The hemline index as calculated by Business Inside—yes it is a real index—rose to 44.38 from 35.04 last season. In a time when economic indicators are as plentiful as they are mixed, it may be one of the most apt indicators of the time. Lore says when the economy is good, hemlines rise and when soured, the hemlines fall. While hemlines seem to be going in many directions at once this season, the average is rising—much like the U.S. economy.

While the economy gains speed, workforce managers are feeling the pinch of a tightening talent market. A recent Corporate Executive Board study showed the average number of applications received per position fell to 118 from 187 one year earlier. Of those applications, respondents to the study said just one-third met the basic requirements for the position they were applying for.

Late last year, a survey of C-Level executives around the world by Lloyd’s of London ranked talent and skills shortages as the second-largest risk to their business. In 2009, talent worries were ranked as just the 22nd largest concern.

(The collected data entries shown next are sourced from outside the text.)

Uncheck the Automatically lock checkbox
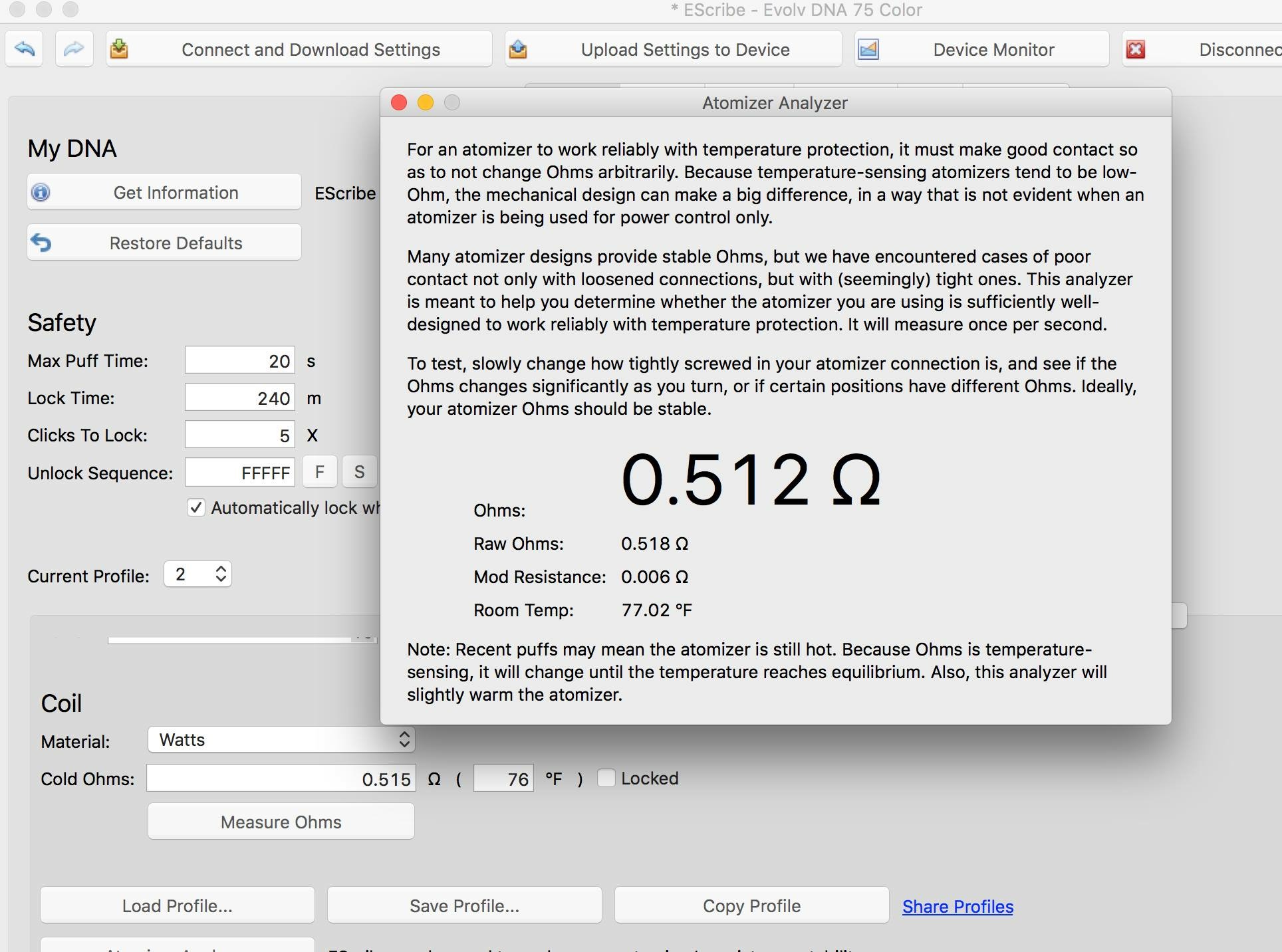The width and height of the screenshot is (1282, 952). coord(196,508)
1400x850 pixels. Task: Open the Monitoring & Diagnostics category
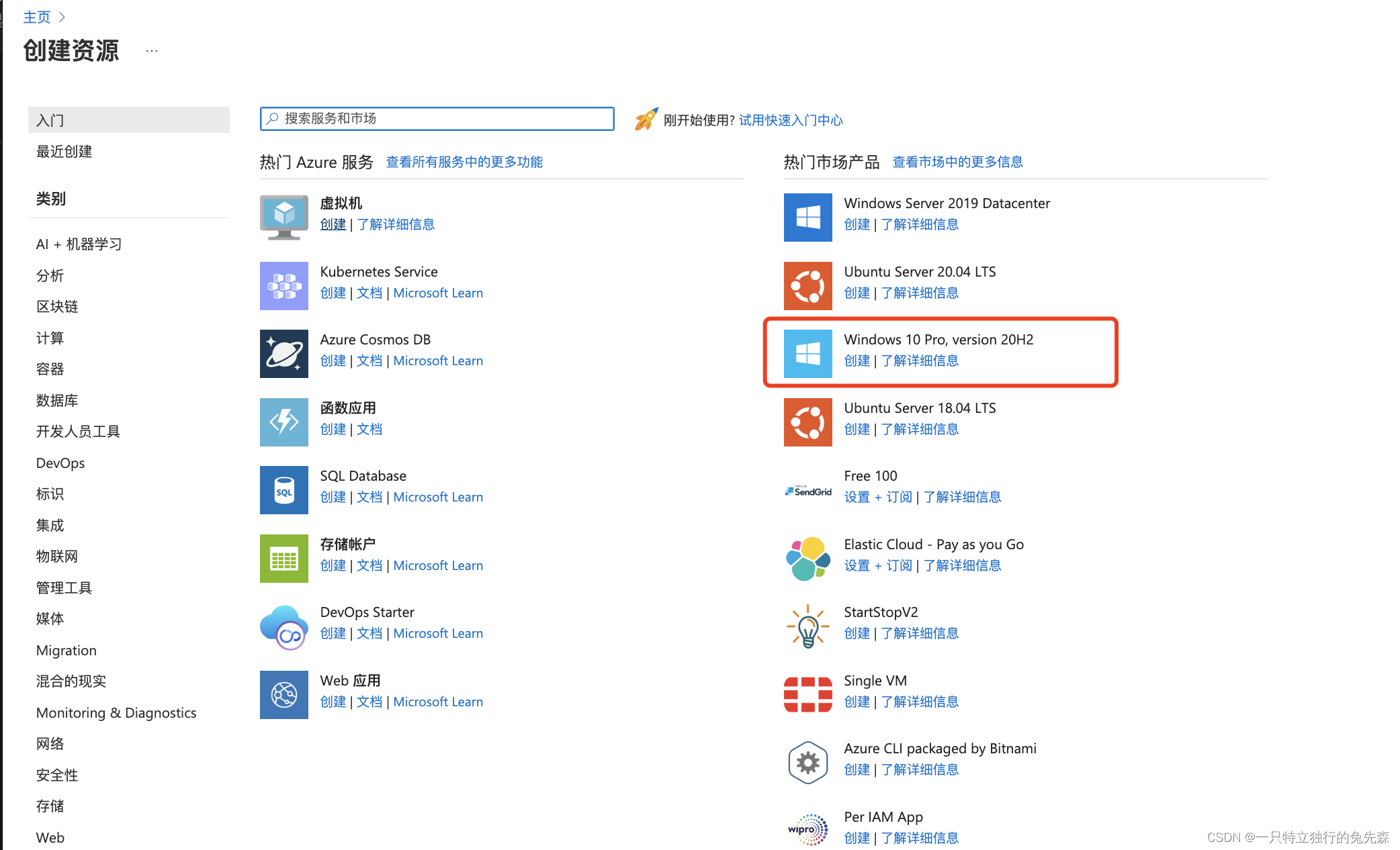[x=116, y=712]
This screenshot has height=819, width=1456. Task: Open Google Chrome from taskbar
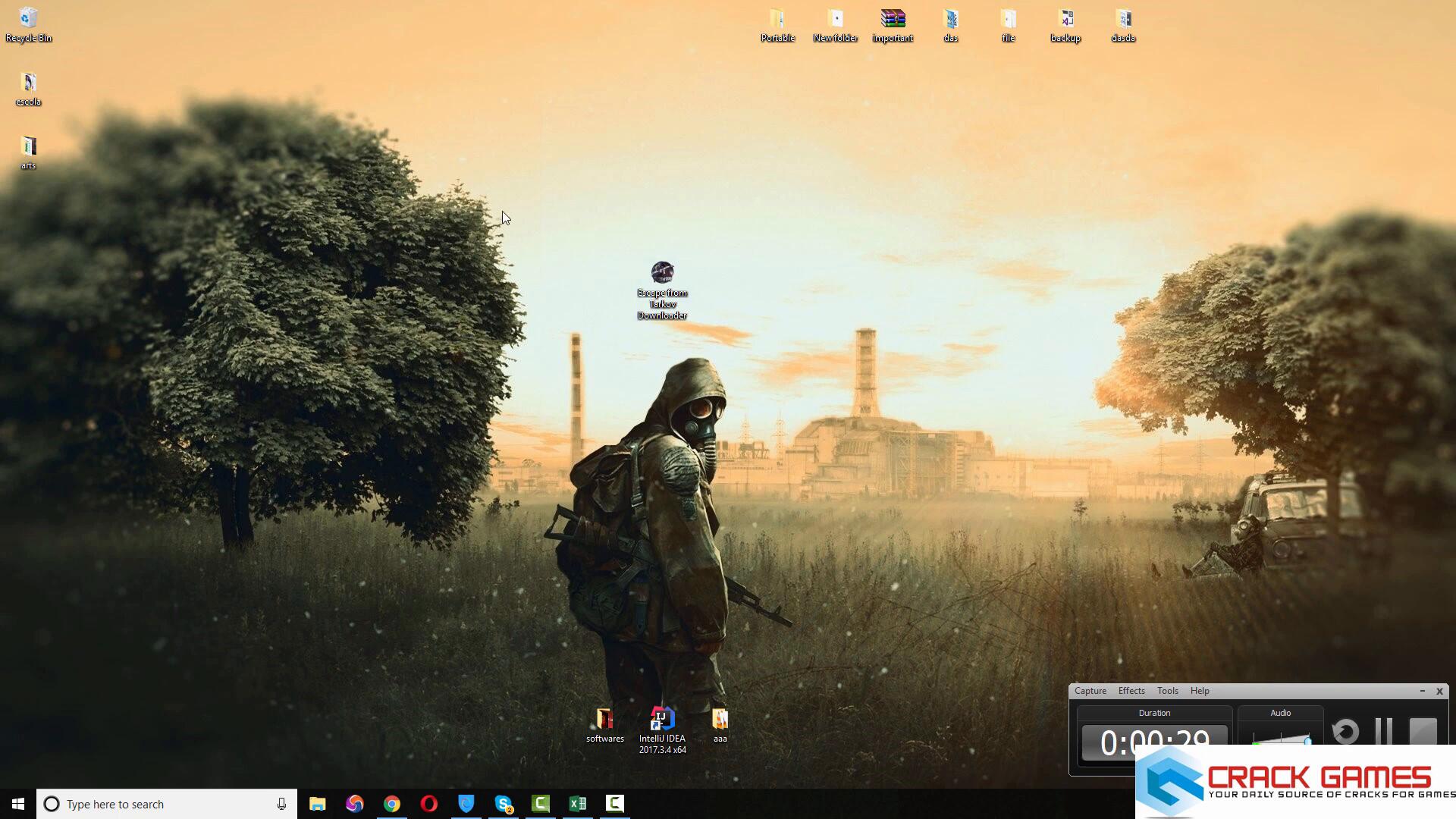coord(391,804)
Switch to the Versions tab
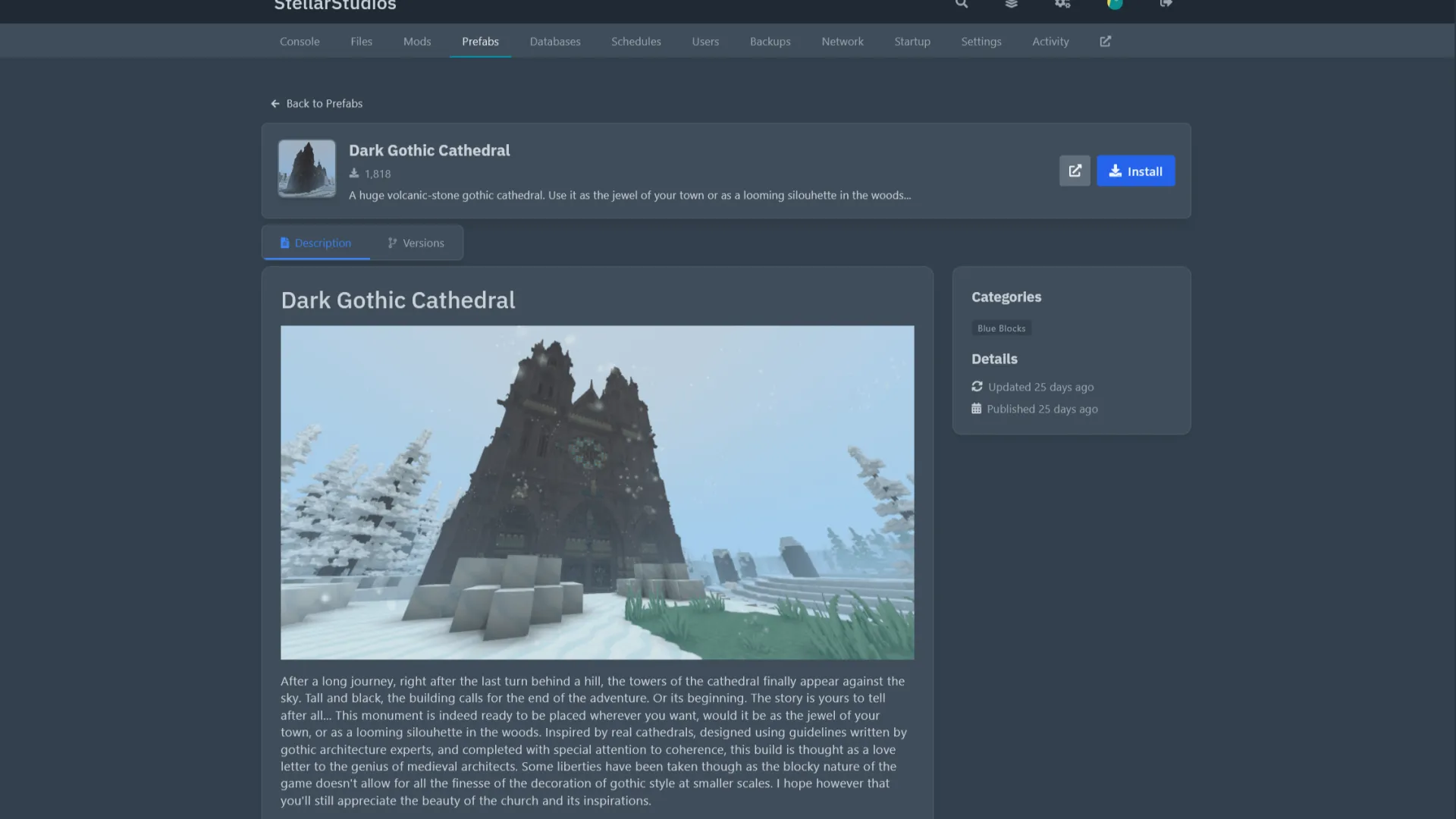 pos(416,243)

“The scales of the labor market have clearly shifted over the last six-to-twelve months, and now we are seeing that accelerating in the professional ranks,” says Rob Romaine, president of MRINetwork. “Top talent is no longer looking at a stable job and saying, ‘I’m happy to at least have that.’ Rather, they are opening up when recruiters call and are starting to explore what will really make them happy—financially or otherwise.”

Since early in 2010, the number of people who voluntarily left a position each month has been steadily rising to nearly 2 million, up more than 30 percent from its lows.

“Having employees more interested in pursuing new opportunities is a double-edged sword for organizations,” says Romaine. “It’s going to be hard not to lose some top performers, as they will likely have the most opportunities presented to them. But while the field of top performers who are actively applying for positions is still very low, the numbers who are open to recruiting calls now is above average.”

During the years of tough economic times, the fear of the unknown was enough to keep many top performers in place. Although recent positive employment and economic news has not removed the possibility of another slowdown, it has given the workforce enough confidence to accept the risk associated with changing jobs.

“The economy will continue to be in a fragile place for much of the near future, with profit margins closely guarded and customers highly cost-conscious. Losing key staff or having continuity-of-services issues in this stage of a recovery will be damaging,” notes Romaine. “On the other hand, the worst possible outcome of bringing in top talent right now is that they will take pressure off existing staff, decrease turnover, and put a company in a powerful position to capture market share.”